Could every line of the data be printed exactly as it reads?

[Stored records]
=== Begin Enclosure ===

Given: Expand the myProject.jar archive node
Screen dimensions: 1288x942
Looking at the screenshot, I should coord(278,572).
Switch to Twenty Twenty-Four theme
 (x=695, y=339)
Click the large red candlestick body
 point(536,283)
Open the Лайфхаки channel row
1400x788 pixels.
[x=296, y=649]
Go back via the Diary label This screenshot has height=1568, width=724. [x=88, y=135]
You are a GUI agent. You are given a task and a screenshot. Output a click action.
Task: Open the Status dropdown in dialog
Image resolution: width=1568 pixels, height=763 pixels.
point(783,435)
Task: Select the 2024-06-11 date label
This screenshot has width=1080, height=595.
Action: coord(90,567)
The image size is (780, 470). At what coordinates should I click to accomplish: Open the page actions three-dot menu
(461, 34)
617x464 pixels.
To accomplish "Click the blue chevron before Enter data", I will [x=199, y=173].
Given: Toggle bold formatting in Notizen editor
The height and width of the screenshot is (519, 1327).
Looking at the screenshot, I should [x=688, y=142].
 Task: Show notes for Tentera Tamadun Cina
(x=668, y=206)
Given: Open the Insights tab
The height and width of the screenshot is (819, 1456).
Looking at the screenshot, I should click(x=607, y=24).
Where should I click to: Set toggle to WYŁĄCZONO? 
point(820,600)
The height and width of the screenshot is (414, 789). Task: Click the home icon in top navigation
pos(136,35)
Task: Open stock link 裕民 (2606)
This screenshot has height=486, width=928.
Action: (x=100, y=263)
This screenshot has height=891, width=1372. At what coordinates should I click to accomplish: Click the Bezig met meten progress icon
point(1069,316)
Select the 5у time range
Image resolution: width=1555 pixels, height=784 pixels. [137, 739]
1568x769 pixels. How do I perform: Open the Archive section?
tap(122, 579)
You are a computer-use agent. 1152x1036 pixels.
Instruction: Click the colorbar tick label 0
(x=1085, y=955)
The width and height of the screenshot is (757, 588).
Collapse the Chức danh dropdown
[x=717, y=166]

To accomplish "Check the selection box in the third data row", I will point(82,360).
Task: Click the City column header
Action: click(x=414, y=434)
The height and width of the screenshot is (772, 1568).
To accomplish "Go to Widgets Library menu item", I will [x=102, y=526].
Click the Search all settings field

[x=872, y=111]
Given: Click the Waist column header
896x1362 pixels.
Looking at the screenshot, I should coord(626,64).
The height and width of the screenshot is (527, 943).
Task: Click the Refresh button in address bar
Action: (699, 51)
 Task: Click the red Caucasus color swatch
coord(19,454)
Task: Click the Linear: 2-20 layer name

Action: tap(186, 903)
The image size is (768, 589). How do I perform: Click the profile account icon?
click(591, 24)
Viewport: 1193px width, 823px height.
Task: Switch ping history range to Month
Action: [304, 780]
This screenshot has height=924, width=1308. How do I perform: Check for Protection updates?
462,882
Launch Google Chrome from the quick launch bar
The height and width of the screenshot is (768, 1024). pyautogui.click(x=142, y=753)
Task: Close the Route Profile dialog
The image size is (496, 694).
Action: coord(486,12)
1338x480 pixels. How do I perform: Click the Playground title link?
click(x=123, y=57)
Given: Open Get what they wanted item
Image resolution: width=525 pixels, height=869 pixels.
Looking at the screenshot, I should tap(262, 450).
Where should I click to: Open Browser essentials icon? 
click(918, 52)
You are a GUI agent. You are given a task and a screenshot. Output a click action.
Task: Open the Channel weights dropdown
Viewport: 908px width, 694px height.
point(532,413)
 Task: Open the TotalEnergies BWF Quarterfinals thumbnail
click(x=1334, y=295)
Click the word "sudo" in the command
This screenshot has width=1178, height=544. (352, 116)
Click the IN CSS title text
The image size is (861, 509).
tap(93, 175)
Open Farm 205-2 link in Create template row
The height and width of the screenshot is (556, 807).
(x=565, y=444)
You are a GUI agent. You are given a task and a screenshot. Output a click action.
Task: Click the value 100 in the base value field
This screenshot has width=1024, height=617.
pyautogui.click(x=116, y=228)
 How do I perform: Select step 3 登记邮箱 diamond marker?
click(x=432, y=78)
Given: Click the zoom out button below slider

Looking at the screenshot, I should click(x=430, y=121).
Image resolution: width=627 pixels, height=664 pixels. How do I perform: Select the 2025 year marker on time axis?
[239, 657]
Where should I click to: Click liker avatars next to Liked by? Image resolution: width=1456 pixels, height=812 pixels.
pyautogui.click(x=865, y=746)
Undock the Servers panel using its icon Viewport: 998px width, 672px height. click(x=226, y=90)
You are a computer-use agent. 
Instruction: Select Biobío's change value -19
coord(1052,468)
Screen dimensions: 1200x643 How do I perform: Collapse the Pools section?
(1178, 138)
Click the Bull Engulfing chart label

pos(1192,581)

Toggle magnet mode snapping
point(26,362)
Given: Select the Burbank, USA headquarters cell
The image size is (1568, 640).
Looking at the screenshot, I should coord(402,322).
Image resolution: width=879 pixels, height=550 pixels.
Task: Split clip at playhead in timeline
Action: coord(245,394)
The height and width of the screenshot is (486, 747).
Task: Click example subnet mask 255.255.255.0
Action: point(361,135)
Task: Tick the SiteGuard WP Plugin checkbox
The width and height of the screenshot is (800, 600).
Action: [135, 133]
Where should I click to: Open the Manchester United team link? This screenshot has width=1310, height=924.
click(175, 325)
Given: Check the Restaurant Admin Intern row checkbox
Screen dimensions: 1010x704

=== End Enclosure ===

• **Your solution**
Given: Expand the myProject.jar archive node
Screen dimensions: 1288x942
Looking at the screenshot, I should coord(278,572).
Switch to Twenty Twenty-Four theme
 (x=695, y=339)
Click the large red candlestick body
 point(536,283)
Open the Лайфхаки channel row
1400x788 pixels.
[x=296, y=649]
Go back via the Diary label This screenshot has height=1568, width=724. [x=88, y=135]
You are a GUI agent. You are given a task and a screenshot. Output a click action.
Task: Open the Status dropdown in dialog
Image resolution: width=1568 pixels, height=763 pixels.
point(783,435)
Task: Select the 2024-06-11 date label
This screenshot has width=1080, height=595.
Action: coord(90,567)
The image size is (780, 470). At what coordinates should I click to accomplish: Open the page actions three-dot menu
(461, 34)
617x464 pixels.
To accomplish "Click the blue chevron before Enter data", I will [x=199, y=173].
Given: Toggle bold formatting in Notizen editor
The height and width of the screenshot is (519, 1327).
Looking at the screenshot, I should [x=688, y=142].
 Task: Show notes for Tentera Tamadun Cina
(x=668, y=206)
Given: Open the Insights tab
The height and width of the screenshot is (819, 1456).
Looking at the screenshot, I should click(x=607, y=24).
Where should I click to: Set toggle to WYŁĄCZONO? 
point(820,600)
The height and width of the screenshot is (414, 789). Task: Click the home icon in top navigation
pos(136,35)
Task: Open stock link 裕民 (2606)
This screenshot has height=486, width=928.
Action: (x=100, y=263)
This screenshot has height=891, width=1372. At what coordinates should I click to accomplish: Click the Bezig met meten progress icon
point(1069,316)
Select the 5у time range
Image resolution: width=1555 pixels, height=784 pixels. [137, 739]
1568x769 pixels. How do I perform: Open the Archive section?
tap(122, 579)
You are a computer-use agent. 1152x1036 pixels.
Instruction: Click the colorbar tick label 0
(x=1085, y=955)
The width and height of the screenshot is (757, 588).
Collapse the Chức danh dropdown
[x=717, y=166]

To accomplish "Check the selection box in the third data row", I will point(82,360).
Task: Click the City column header
Action: click(x=414, y=434)
The height and width of the screenshot is (772, 1568).
To accomplish "Go to Widgets Library menu item", I will [x=102, y=526].
Click the Search all settings field

[x=872, y=111]
Given: Click the Waist column header
896x1362 pixels.
Looking at the screenshot, I should coord(626,64).
The height and width of the screenshot is (527, 943).
Task: Click the Refresh button in address bar
Action: (699, 51)
 Task: Click the red Caucasus color swatch
coord(19,454)
Task: Click the Linear: 2-20 layer name

Action: tap(186, 903)
The image size is (768, 589). How do I perform: Click the profile account icon?
click(591, 24)
Viewport: 1193px width, 823px height.
Task: Switch ping history range to Month
Action: [304, 780]
This screenshot has height=924, width=1308. How do I perform: Check for Protection updates?
462,882
Launch Google Chrome from the quick launch bar
The height and width of the screenshot is (768, 1024). pyautogui.click(x=142, y=753)
Task: Close the Route Profile dialog
The image size is (496, 694).
Action: coord(486,12)
1338x480 pixels. How do I perform: Click the Playground title link?
click(x=123, y=57)
Given: Open Get what they wanted item
Image resolution: width=525 pixels, height=869 pixels.
Looking at the screenshot, I should tap(262, 450).
Where should I click to: Open Browser essentials icon? 
click(918, 52)
You are a GUI agent. You are given a task and a screenshot. Output a click action.
Task: Open the Channel weights dropdown
Viewport: 908px width, 694px height.
point(532,413)
 Task: Open the TotalEnergies BWF Quarterfinals thumbnail
click(x=1334, y=295)
Click the word "sudo" in the command
This screenshot has width=1178, height=544. (352, 116)
Click the IN CSS title text
The image size is (861, 509).
tap(93, 175)
Open Farm 205-2 link in Create template row
The height and width of the screenshot is (556, 807).
(x=565, y=444)
You are a GUI agent. You are given a task and a screenshot. Output a click action.
Task: Click the value 100 in the base value field
This screenshot has width=1024, height=617.
pyautogui.click(x=116, y=228)
 How do I perform: Select step 3 登记邮箱 diamond marker?
click(x=432, y=78)
Given: Click the zoom out button below slider

Looking at the screenshot, I should click(x=430, y=121).
Image resolution: width=627 pixels, height=664 pixels. How do I perform: Select the 2025 year marker on time axis?
[239, 657]
Where should I click to: Click liker avatars next to Liked by? Image resolution: width=1456 pixels, height=812 pixels.
pyautogui.click(x=865, y=746)
Undock the Servers panel using its icon Viewport: 998px width, 672px height. click(x=226, y=90)
You are a computer-use agent. 
Instruction: Select Biobío's change value -19
coord(1052,468)
Screen dimensions: 1200x643 How do I perform: Collapse the Pools section?
(1178, 138)
Click the Bull Engulfing chart label

pos(1192,581)

Toggle magnet mode snapping
point(26,362)
Given: Select the Burbank, USA headquarters cell
The image size is (1568, 640).
Looking at the screenshot, I should coord(402,322).
Image resolution: width=879 pixels, height=550 pixels.
Task: Split clip at playhead in timeline
Action: coord(245,394)
The height and width of the screenshot is (486, 747).
Task: Click example subnet mask 255.255.255.0
Action: point(361,135)
Task: Tick the SiteGuard WP Plugin checkbox
The width and height of the screenshot is (800, 600).
Action: [135, 133]
Where should I click to: Open the Manchester United team link? This screenshot has width=1310, height=924.
click(175, 325)
Given: Check the Restaurant Admin Intern row checkbox
Screen dimensions: 1010x704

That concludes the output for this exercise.